**Task description:** Rewrite the data below with every instance of "crest" changed to "badge" and everything else left unchanged. Leave the pictures out of your version.

____

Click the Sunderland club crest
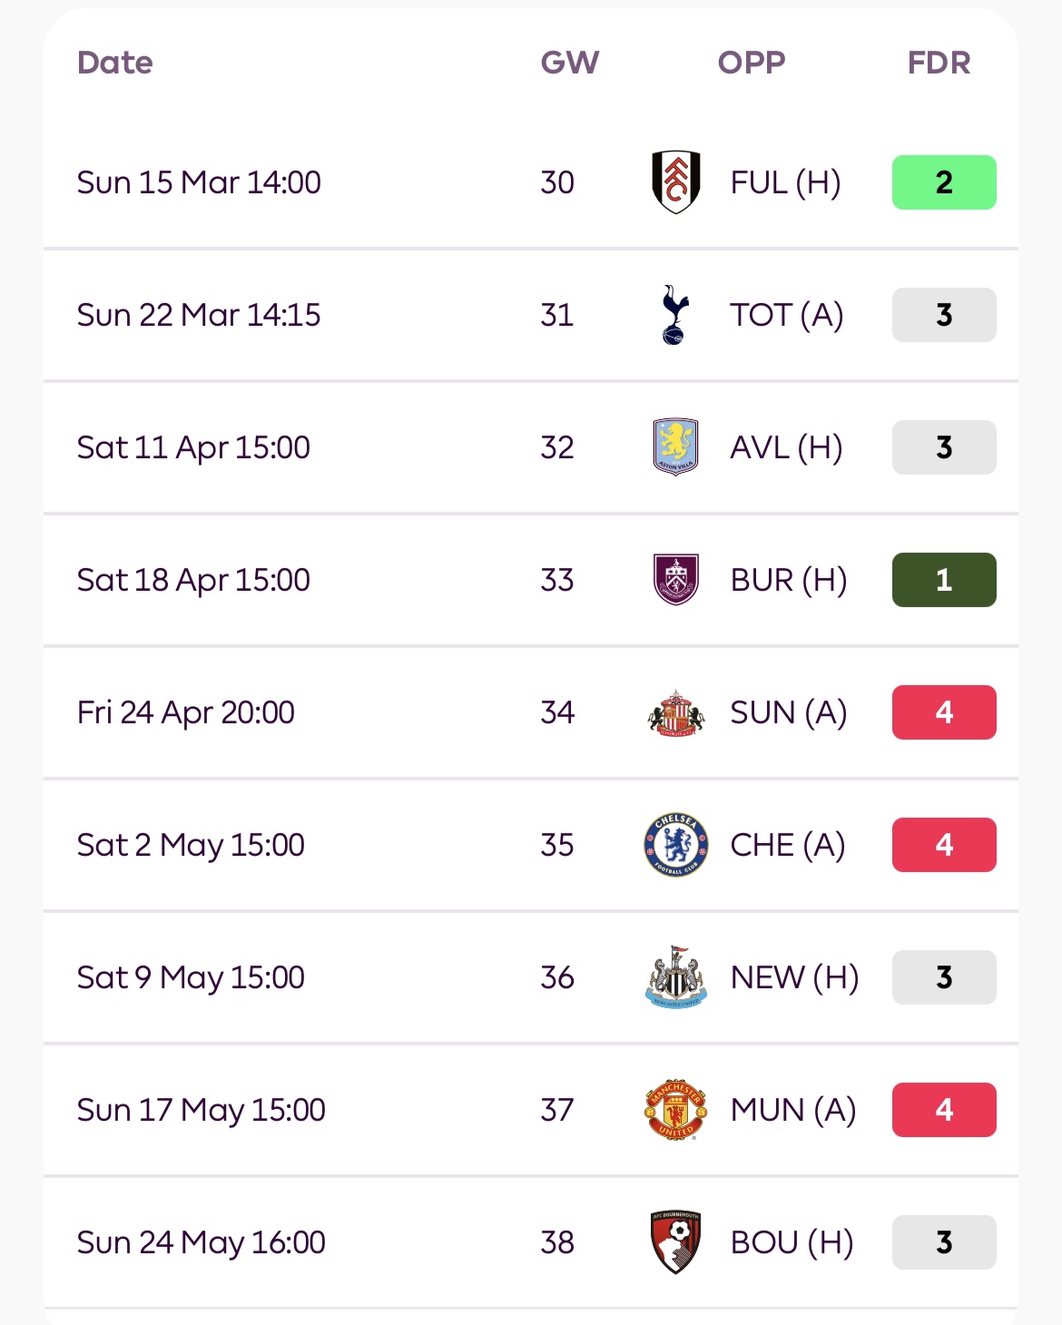 (x=675, y=712)
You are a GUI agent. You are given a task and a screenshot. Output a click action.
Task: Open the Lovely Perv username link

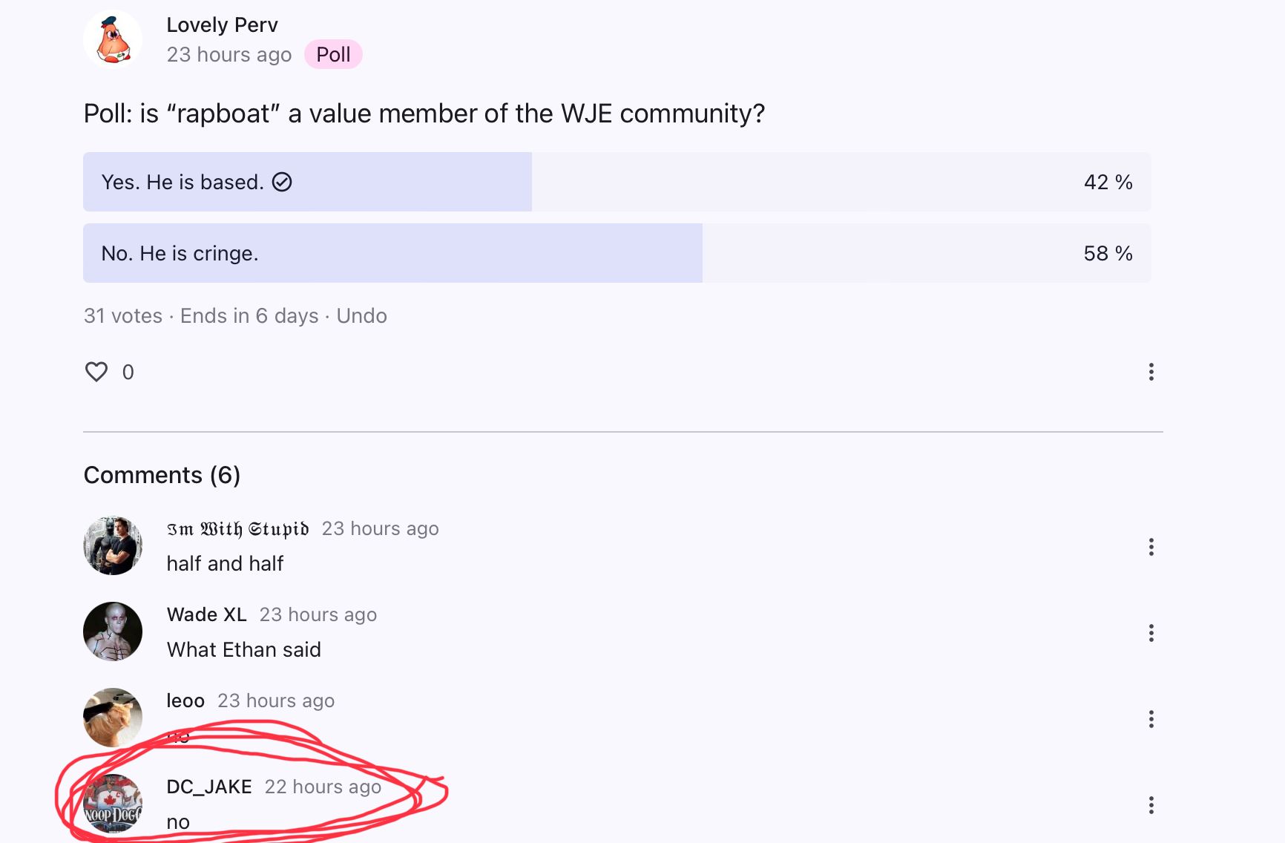pos(222,25)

____

**Output for this task:**
Click the Sunderland club badge
 (x=675, y=712)
You are a GUI agent. You are given a task and a screenshot. Output a click action.
Task: Open the Lovely Perv username link

pos(222,25)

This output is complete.